[Exercise objective]: Convert the data below into a Markdown table with two columns, Row and Entry. Number each line in order under Row, put its text under Entry, and omit blank lines.

[Material for this task]:
#####

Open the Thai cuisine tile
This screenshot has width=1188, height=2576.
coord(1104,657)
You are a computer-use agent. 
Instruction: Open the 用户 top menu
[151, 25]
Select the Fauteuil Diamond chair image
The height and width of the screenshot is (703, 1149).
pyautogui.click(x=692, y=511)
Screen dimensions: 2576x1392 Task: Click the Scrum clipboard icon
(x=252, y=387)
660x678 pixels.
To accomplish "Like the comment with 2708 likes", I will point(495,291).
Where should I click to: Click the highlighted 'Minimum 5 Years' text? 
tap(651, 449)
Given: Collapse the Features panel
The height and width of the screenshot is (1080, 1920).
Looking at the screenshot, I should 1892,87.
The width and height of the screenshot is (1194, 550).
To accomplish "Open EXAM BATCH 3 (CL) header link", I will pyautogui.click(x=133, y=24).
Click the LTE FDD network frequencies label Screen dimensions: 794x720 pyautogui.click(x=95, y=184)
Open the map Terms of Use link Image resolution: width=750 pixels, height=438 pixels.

#####

[Full answer]:
| Row | Entry |
|---|---|
| 1 | Open the Thai cuisine tile |
| 2 | This screenshot has width=1188, height=2576. |
| 3 | coord(1104,657) |
| 4 | You are a computer-use agent.  |
| 5 | Instruction: Open the 用户 top menu |
| 6 | [151, 25] |
| 7 | Select the Fauteuil Diamond chair image |
| 8 | The height and width of the screenshot is (703, 1149). |
| 9 | pyautogui.click(x=692, y=511) |
| 10 | Screen dimensions: 2576x1392 Task: Click the Scrum clipboard icon |
| 11 | (x=252, y=387) |
| 12 | 660x678 pixels. |
| 13 | To accomplish "Like the comment with 2708 likes", I will point(495,291). |
| 14 | Where should I click to: Click the highlighted 'Minimum 5 Years' text?  |
| 15 | tap(651, 449) |
| 16 | Given: Collapse the Features panel |
| 17 | The height and width of the screenshot is (1080, 1920). |
| 18 | Looking at the screenshot, I should 1892,87. |
| 19 | The width and height of the screenshot is (1194, 550). |
| 20 | To accomplish "Open EXAM BATCH 3 (CL) header link", I will pyautogui.click(x=133, y=24). |
| 21 | Click the LTE FDD network frequencies label Screen dimensions: 794x720 pyautogui.click(x=95, y=184) |
| 22 | Open the map Terms of Use link Image resolution: width=750 pixels, height=438 pixels. |